O cineasta Ugo Giorgetti, cuja obra em agosto ocupa a tela do Cineclube CineSesc, também acredita que memória e debate sejam a essência de um cineclube. "Meu conceito de cineclube respeita o próprio enunciado da palavra: uma associação de pessoas particularmente adeptas de determinado tipo de filmes e que se reúnem para assisti-los e comentá-los. Eles são importantes porque em geral se preocupam com filmes pouco visíveis no circuito normal de cinema. São associações que tendem a preservar e divulgar cinematografias." Cakoff ressalta ainda que o ambiente cineclubístico é importante por ser democrático. "É como uma confraria, mas não é uma igrejinha. O cineclubismo é aberto, universal e dá a chance de rever ou ver pela primeira vez filmes que não são mais de fácil acesso. Antigamente isso só seria possível se você pertencesse a uma cinemateca ou a uma casta de privilegiados que tinha acesso aos acervos.
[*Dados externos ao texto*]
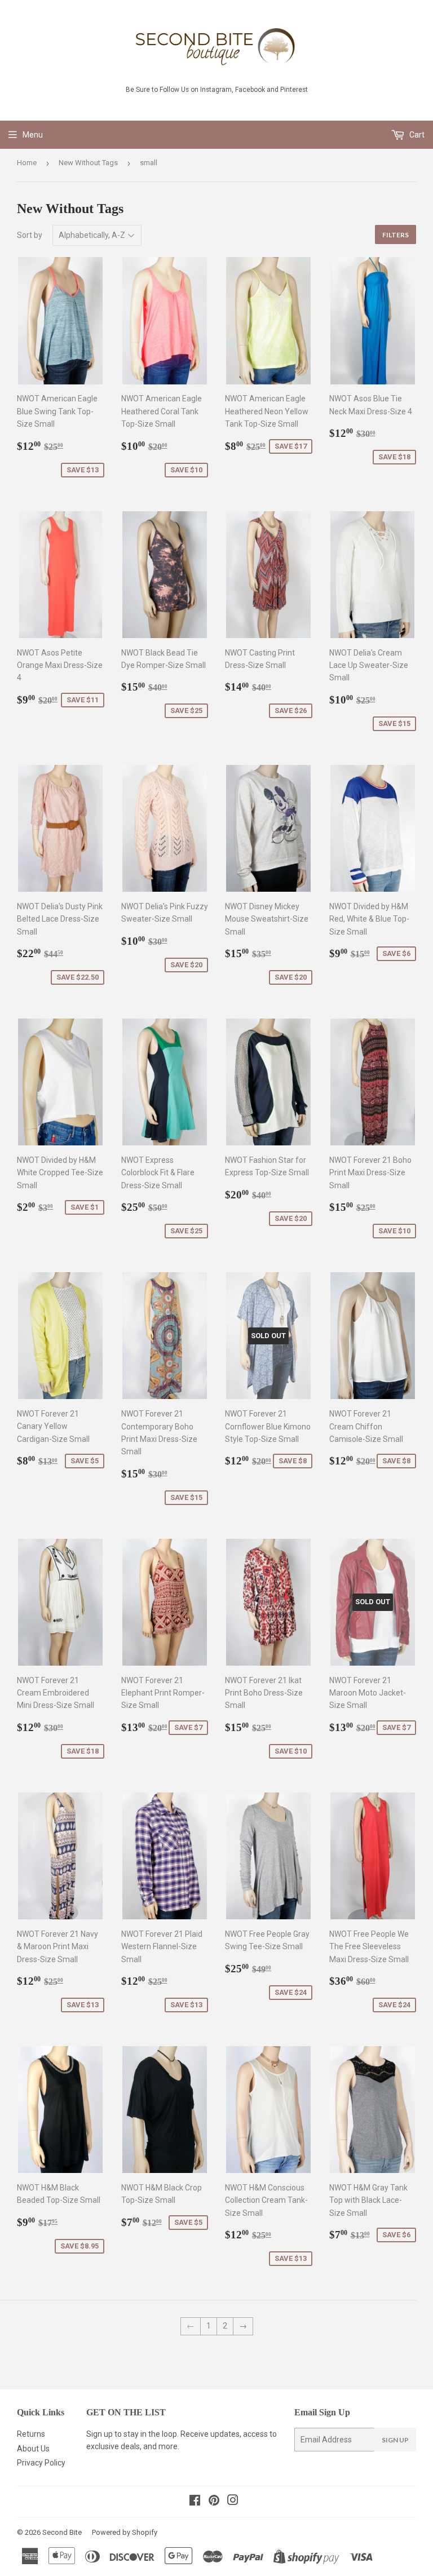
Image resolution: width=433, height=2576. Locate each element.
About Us (33, 2448)
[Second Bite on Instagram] (232, 2501)
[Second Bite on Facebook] (195, 2501)
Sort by (29, 235)
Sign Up (395, 2440)
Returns (31, 2433)
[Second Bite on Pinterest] (214, 2501)
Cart (416, 134)
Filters (395, 235)
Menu (33, 134)
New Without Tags (88, 162)
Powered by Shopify (124, 2532)
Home (27, 162)
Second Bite (62, 2532)
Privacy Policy (41, 2462)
Houve uma época em que a memória do cinema morria com o espectador que havia participado daquela exibição. Não havia vídeo, DVD, TV paga ou aberta. Imagine, então, como os cineclubes são e foram importantes na história do cinema", ressalta Cakoff.
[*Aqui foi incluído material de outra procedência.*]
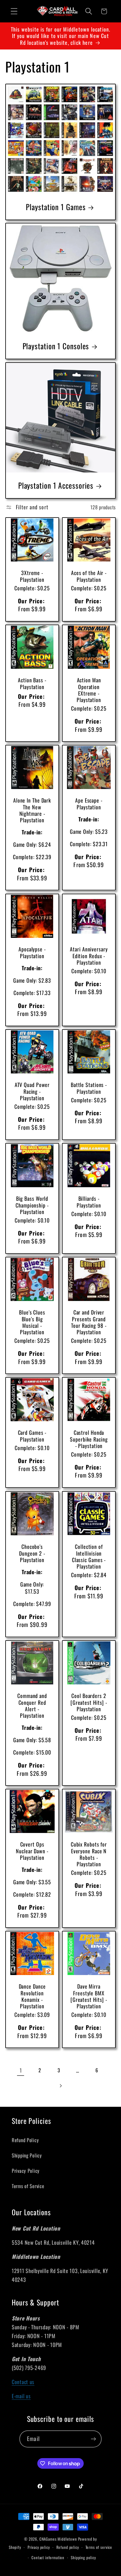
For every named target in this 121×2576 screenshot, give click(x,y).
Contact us (23, 2382)
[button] (14, 11)
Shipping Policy (27, 2155)
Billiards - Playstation (89, 1201)
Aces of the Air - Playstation (89, 576)
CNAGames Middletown (58, 2539)
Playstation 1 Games (55, 206)
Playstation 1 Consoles (56, 346)
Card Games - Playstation (32, 1436)
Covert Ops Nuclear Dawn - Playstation (32, 1851)
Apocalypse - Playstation (32, 952)
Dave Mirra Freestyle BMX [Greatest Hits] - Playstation (88, 1996)
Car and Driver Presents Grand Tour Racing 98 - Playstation (88, 1322)
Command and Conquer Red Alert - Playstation (32, 1705)
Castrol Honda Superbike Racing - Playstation (88, 1439)
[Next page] (60, 2086)
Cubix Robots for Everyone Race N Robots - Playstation (89, 1854)
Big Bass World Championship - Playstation (32, 1205)
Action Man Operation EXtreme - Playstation (89, 690)
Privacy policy (39, 2547)
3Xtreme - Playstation (32, 576)
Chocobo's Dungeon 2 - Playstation (32, 1553)
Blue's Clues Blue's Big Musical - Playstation (32, 1322)
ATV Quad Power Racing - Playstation (32, 1091)
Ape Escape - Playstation (88, 804)
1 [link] (21, 2070)
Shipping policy (83, 2557)
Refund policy (67, 2547)
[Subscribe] (93, 2438)
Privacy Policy (26, 2170)
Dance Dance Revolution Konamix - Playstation (32, 1996)
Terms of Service (28, 2186)
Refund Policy (25, 2140)
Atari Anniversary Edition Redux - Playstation (88, 956)
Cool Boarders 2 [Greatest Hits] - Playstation (88, 1702)
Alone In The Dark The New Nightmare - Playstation (32, 810)
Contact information (47, 2557)
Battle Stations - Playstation (89, 1088)
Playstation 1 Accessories (56, 485)
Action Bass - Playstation (32, 683)
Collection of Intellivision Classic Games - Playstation (89, 1556)
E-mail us (21, 2396)
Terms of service (98, 2547)
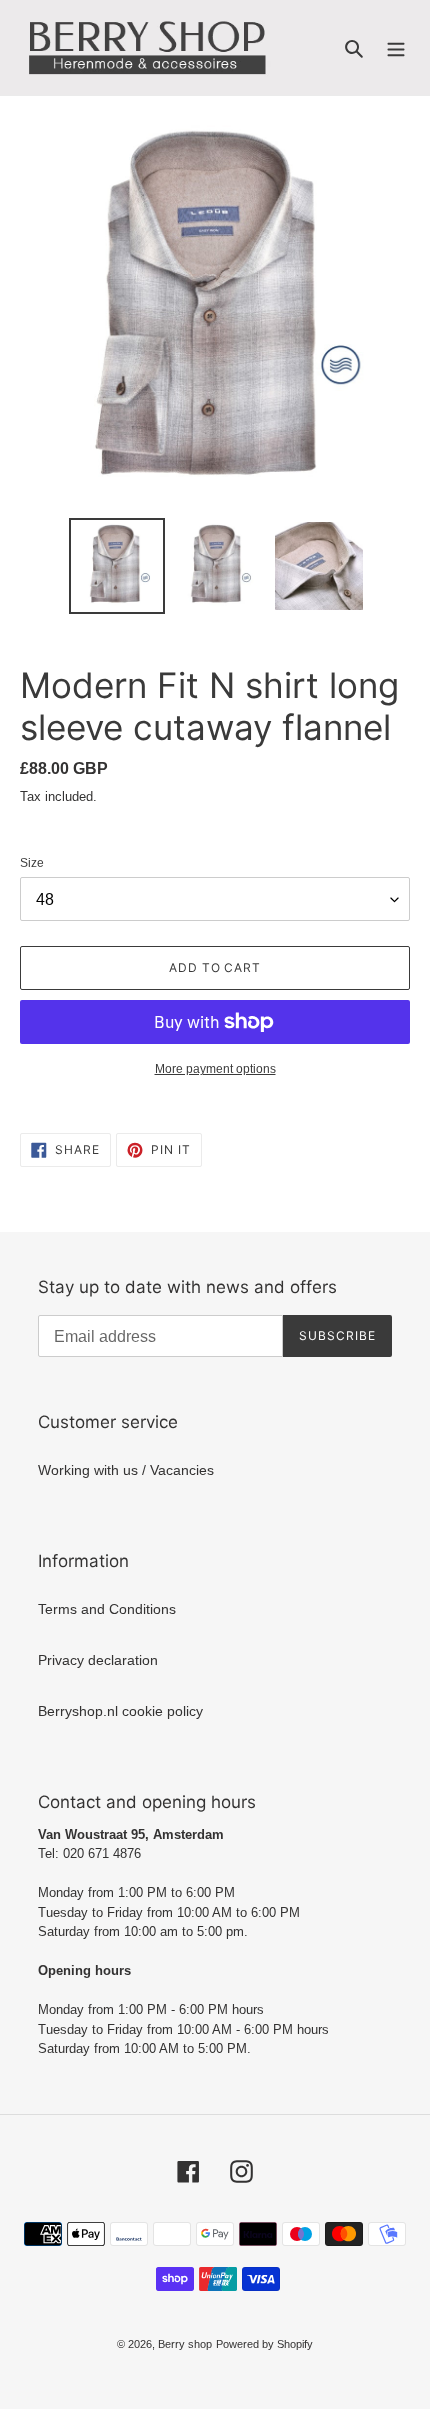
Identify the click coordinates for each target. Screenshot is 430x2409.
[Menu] (396, 47)
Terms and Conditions (107, 1609)
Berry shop (185, 2344)
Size (32, 863)
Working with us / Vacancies (126, 1470)
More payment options (215, 1069)
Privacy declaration (98, 1660)
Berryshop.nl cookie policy (120, 1711)
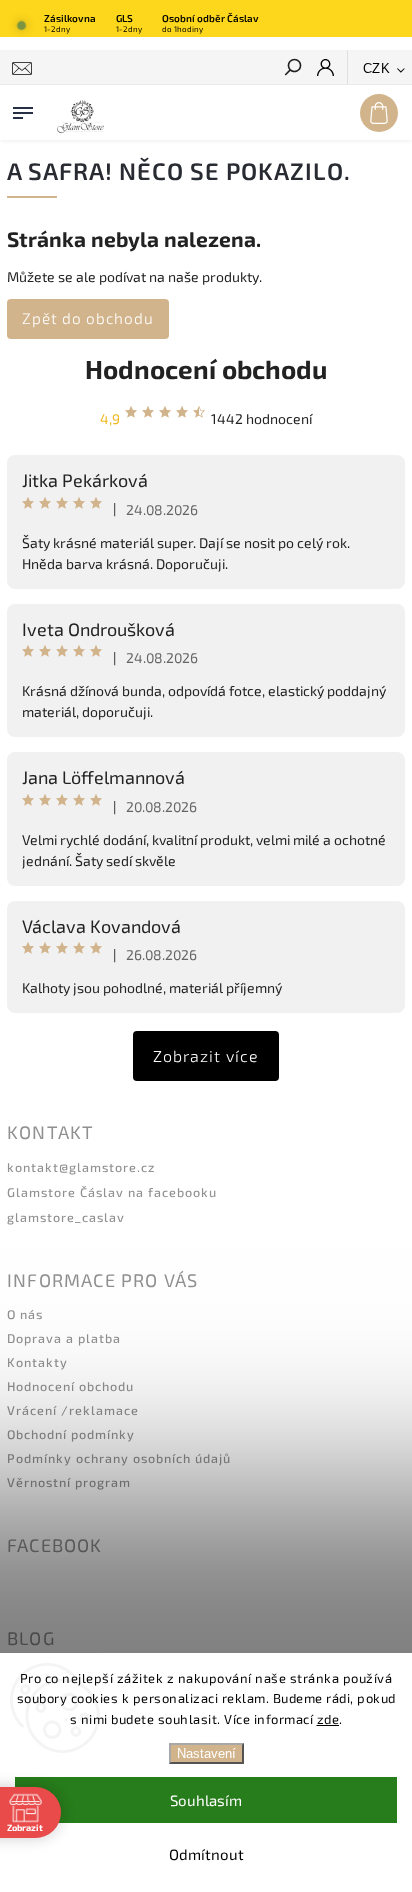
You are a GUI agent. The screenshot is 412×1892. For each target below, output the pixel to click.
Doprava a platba (64, 1338)
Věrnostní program (69, 1482)
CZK (377, 68)
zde (328, 1719)
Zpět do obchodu (88, 318)
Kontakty (37, 1362)
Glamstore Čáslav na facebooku (112, 1192)
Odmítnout (206, 1854)
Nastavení (206, 1753)
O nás (25, 1314)
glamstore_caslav (66, 1217)
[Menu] (23, 109)
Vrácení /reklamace (73, 1410)
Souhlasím (206, 1800)
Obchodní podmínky (71, 1434)
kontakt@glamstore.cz (81, 1167)
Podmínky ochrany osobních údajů (119, 1458)
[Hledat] (292, 69)
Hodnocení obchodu (206, 368)
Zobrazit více (206, 1055)
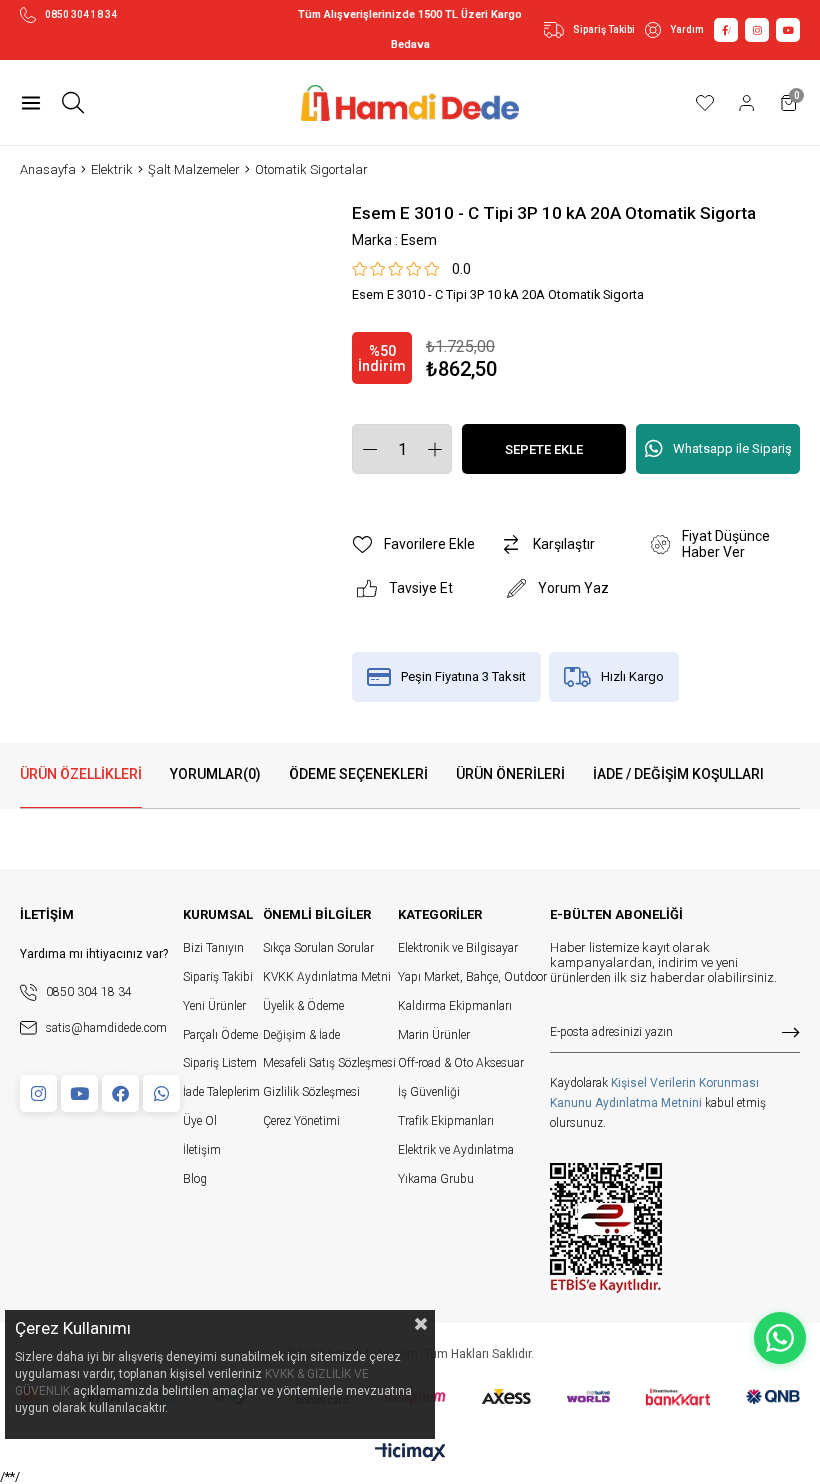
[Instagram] (38, 1093)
Na prática, o cineclube traz a chance de se deliciar com filmes projetados naquela telona que não poderiam mais ser vistos da poltrona de um cinema. Seja porque já foi exibido há muito tempo ou porque nunca será. Pode até haver em vídeo, DVD ou ser exibido em um canal por assinatura, mas nada se compara a assistir um bom filme, depois que as luzes se apagam e o projetor começa a rodar. É o prazer do tal escurinho do cinema, "longe de qualquer problema", como já disse Rita Lee em sua canção Final Feliz.
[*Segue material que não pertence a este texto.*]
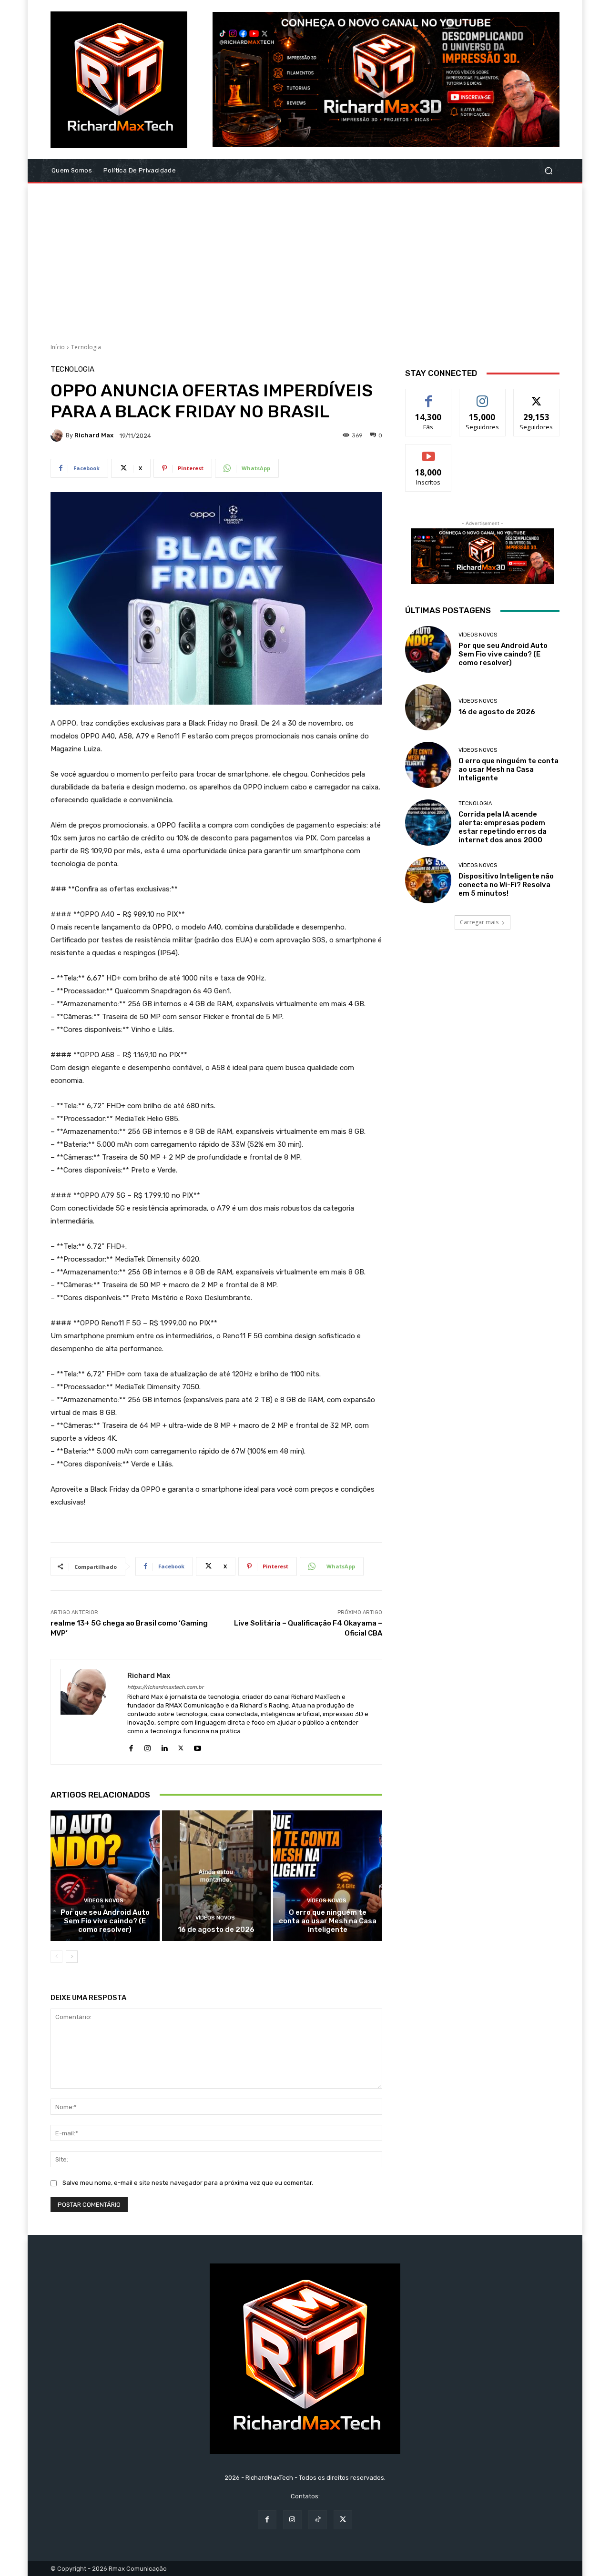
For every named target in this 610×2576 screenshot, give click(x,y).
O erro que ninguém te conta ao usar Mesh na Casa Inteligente (327, 1921)
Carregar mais (479, 922)
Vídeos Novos (103, 1900)
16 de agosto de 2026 (216, 1929)
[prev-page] (56, 1956)
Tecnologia (86, 347)
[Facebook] (130, 1746)
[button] (548, 171)
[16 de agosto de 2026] (216, 1875)
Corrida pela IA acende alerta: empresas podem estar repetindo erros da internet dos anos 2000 (502, 827)
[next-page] (72, 1956)
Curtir (428, 396)
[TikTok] (317, 2519)
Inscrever (428, 451)
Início (58, 347)
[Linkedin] (164, 1746)
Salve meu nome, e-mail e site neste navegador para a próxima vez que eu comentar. (187, 2182)
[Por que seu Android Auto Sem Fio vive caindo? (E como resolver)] (105, 1875)
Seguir (482, 396)
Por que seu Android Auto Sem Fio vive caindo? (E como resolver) (105, 1921)
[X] (180, 1746)
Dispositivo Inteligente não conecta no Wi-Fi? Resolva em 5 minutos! (506, 885)
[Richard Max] (58, 435)
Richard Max (93, 435)
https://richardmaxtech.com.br (165, 1687)
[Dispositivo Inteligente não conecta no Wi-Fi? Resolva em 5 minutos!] (428, 880)
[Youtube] (197, 1746)
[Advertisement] (305, 259)
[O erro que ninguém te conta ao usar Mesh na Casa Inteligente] (327, 1875)
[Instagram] (147, 1746)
Programaço - Nações unidas pelo cinema
Montar a programação de um cineclube não é tarefa das mais fáceis, ainda mais quando a idéia é trazer filmes inéditos, além daqueles que já estiveram no circuito há um tempo. Para isso, a equipe do CineSesc fez uma busca em distribuidoras e contou com a participação de entidades culturais de alguns países, além de consulados. Mutirão de esforços que valeu a pena. Com a ajuda do consulado da Bélgica, o cineclube foi inaugurado com chave de ouro. A Promessa (1996), dos irmãos belgas Jean-Pierre e Luc Dardenne, abriu a programação do evento no dia 8 de julho. Outro destaque ficou por conta de Rosetta, também dos irmãos Dardenne, ganhador da Palma de Ouro do Festival de Cannes, em 1999, e nunca antes exibido no Brasil. A busca em distribuidoras também rendeu achados primorosos. "Descobrimos raridades como Cinzas que Queimam, Down By Law e uma cópia em 16mm de O Segredo da Porta Fechada, de Fritz Lang", conta Juliano Tosi, da equipe de programação do Cineclube CineSesc, que tem recebido uma média de 130 pessoas por sessão. A cada mês o cineclube homenageará um diretor brasileiro. Em julho, os filmes de Domingos de Oliveira como Amores, Edu Coração de Ouro e A Culpa estiveram em cartaz. Neste mês, a mostra traz os trabalhos de Ugo Giorgetti. A programação terá ainda clássicos como Luzes da Ribalta (1952), de Charles Chaplin, O Segredo da Porta Fechada (1947), de Fritz Lang e Veneno (1991), de Todd Haynes.